Katie Maguire se retrouve à la tête d'une enquête après la découverte  des ossements de 11 personnes trouvés sur une ferme.  Ces ossements, après examen ont tous été  dépouillés de toute chair, méthodiquement. Des poupées en chiffon on été fixées aux fémurs des victimes. Le mystère reste entier, et s'épaissit quand il apparaît que les vicitmes ont été assassinées lors de la première guerre mondiale.  Mais  très vite  un nouveau cadavre est découvert, bien récent celui-ci puisque  il a lieu alors que l'enquête de Maguire débute. S'ensuit alors  une recherche éperdue pour  comprendre le pourquoi de ces atrocités, et surtout éviter qu'une nouvelle  jeune femme soit enlevée.
Je vous disais donc en ouverture de ce billet que Masterton a pour habitude de faire  rencontrer à ses personnages des forces occultes, et de tenir son lecteur en halène. Malheureusement ici,  le fantastique n'intervient que dans les 10 dernières pages du livre, et n'est pas vraiment convaincant d'ailleurs. Le tout s'apparente plus à une classique, et très moyenne qualitativement parlant, enquête de police qu'autre chose.  Les scènes où le tueur s'acharne sur  ses victimes (on a droit à deux dépessages en règle) sont redondantes et ne communiquent que du dégoût plutôt que de l'effroi.  Une héroïne bien pale, sans vraie saveur. Des personnages secondaires plats. bref, rien pour rattraper cet ouvrage, et encore moins celle qui est à l'origine de ces meurtres, la sorcières Mor-Riorghan, dont  on nous parle beaucoup.

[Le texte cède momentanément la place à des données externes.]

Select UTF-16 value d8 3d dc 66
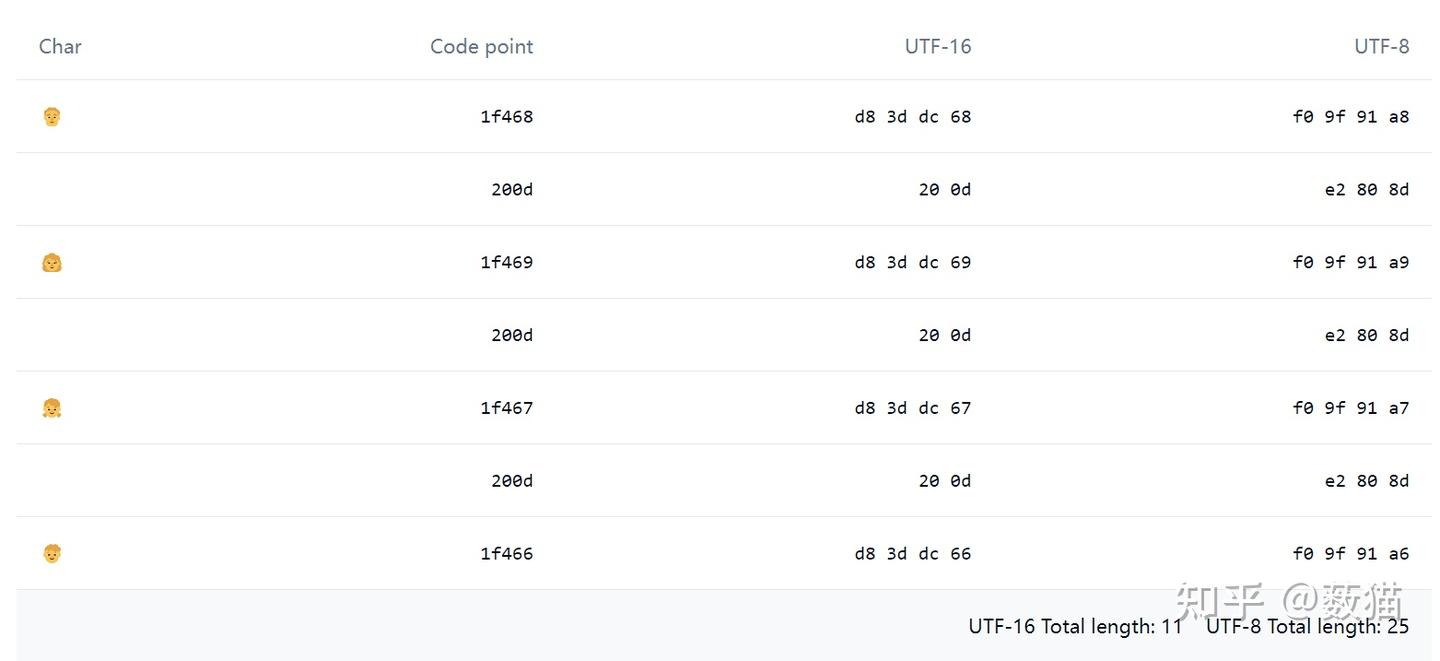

C'est un peu l'arlésienne de ce roman raté.
Grosse déception pour moi... Masterton était magnifestement victime quant à lui, d'une grosse fatigue ou d'un gros trou dans son compte en banque l'obligeant à écrire vite, et mal, pour se renflouer.  Quand je repense à ces autres livres, comme Magie vaudou ou la Maison de chair... rien à voir!